* _YOUR ASSIGNMENT_: The word "computer" marks the lines to keep; find each one in the data and copy it.

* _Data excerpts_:
####################

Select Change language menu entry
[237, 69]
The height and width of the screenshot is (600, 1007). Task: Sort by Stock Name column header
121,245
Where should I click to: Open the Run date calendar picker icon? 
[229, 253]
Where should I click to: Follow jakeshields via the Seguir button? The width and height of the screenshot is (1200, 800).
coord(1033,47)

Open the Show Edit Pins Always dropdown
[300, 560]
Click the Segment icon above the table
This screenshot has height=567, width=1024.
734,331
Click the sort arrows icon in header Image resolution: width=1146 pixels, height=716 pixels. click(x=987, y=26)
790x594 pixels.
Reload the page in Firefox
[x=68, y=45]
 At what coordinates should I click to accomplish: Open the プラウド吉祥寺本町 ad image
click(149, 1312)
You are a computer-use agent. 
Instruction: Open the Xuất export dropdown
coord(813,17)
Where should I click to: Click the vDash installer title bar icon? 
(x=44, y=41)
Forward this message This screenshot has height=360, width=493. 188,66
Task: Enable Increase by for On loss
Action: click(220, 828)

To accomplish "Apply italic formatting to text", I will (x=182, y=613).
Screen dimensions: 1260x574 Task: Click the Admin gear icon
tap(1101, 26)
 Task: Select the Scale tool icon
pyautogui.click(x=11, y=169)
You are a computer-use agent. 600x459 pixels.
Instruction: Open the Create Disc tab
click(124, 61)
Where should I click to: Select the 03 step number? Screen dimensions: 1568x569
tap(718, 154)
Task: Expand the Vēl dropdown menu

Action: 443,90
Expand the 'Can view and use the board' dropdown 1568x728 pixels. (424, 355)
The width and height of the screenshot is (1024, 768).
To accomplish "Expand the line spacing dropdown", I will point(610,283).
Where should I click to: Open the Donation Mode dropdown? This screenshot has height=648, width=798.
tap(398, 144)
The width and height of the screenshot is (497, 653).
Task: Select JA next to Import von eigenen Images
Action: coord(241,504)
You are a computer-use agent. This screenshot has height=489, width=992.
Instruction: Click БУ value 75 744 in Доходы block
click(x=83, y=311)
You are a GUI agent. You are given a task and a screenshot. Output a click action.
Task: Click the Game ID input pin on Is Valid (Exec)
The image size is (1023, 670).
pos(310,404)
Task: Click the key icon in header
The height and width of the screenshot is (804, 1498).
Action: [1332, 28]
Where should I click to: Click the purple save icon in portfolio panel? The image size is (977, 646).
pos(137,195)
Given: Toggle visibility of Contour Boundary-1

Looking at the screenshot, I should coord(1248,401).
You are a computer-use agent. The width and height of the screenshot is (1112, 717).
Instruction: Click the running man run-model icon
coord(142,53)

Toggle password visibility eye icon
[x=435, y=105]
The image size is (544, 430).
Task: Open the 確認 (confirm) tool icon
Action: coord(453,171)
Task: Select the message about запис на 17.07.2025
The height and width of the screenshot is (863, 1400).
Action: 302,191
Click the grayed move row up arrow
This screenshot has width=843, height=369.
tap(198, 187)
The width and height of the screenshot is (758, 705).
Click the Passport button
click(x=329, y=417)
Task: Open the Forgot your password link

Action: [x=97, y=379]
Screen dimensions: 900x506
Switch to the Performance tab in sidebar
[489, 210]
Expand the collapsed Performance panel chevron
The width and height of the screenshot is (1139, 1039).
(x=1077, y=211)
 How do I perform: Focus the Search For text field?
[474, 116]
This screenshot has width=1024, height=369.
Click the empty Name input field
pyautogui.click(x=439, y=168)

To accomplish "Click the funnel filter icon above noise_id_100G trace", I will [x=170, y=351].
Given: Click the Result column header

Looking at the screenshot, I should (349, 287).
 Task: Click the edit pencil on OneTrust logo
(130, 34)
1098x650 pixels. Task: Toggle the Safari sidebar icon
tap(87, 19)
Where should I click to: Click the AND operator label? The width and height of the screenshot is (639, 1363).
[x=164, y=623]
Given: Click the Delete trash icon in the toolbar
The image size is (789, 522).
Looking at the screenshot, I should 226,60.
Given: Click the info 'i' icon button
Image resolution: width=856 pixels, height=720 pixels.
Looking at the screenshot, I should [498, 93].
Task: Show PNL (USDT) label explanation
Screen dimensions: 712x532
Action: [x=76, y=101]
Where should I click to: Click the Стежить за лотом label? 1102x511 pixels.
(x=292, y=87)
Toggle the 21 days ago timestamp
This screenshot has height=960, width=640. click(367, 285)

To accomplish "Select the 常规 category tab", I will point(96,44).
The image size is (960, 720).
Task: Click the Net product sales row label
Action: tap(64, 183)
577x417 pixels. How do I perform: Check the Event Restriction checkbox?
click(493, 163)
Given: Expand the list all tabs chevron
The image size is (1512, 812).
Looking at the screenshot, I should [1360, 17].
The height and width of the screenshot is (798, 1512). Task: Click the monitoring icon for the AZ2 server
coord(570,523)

####################

* _TASK RESPONSE_:
You are a computer-use agent. 
You are a computer-use agent. 600x459 pixels.
You are a computer-use agent. This screenshot has height=489, width=992.
You are a computer-use agent. The width and height of the screenshot is (1112, 717).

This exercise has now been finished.